## Listed records
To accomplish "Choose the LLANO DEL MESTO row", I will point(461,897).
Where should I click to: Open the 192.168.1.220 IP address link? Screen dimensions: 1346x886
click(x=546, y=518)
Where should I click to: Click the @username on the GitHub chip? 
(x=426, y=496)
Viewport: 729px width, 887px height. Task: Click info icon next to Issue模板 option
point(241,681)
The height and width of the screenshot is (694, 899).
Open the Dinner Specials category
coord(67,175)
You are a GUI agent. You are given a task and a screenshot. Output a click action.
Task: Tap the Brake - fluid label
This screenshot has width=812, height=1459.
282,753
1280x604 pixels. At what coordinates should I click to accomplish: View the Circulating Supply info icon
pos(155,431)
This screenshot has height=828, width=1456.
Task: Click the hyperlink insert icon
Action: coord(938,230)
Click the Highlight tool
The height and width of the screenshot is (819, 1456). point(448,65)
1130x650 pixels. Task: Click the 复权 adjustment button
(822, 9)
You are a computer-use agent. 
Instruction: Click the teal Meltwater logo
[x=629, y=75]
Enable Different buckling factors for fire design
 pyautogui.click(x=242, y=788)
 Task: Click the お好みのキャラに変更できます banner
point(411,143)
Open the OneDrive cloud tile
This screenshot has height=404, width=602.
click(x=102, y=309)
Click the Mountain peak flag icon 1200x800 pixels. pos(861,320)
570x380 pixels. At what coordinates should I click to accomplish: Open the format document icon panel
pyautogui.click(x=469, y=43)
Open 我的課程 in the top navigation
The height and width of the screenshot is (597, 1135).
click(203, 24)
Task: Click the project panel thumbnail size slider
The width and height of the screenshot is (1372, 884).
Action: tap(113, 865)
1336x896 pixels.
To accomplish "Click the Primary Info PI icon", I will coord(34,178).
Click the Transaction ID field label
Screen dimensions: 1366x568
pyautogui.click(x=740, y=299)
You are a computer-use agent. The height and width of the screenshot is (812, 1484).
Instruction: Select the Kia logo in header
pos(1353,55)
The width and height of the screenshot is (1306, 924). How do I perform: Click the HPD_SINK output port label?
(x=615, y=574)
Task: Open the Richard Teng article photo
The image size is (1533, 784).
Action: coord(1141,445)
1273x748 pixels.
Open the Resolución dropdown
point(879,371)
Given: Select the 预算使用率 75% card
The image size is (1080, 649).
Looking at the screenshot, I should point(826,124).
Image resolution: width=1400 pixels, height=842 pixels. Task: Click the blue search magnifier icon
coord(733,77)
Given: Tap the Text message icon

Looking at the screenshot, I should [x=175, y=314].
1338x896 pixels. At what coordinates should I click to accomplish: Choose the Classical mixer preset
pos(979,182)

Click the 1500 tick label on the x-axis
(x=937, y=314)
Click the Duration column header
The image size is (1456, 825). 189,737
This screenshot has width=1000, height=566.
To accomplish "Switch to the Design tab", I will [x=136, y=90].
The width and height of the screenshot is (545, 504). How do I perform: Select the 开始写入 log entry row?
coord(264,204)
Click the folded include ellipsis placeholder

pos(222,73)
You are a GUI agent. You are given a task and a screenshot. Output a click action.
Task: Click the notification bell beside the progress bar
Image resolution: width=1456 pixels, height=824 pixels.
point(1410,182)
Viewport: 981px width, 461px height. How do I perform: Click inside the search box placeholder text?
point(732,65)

## Your assignment
Would you show each line of the listing above that has the string "computer"?

## Task result
You are a computer-use agent. 
You are a computer-use agent. The height and width of the screenshot is (812, 1484).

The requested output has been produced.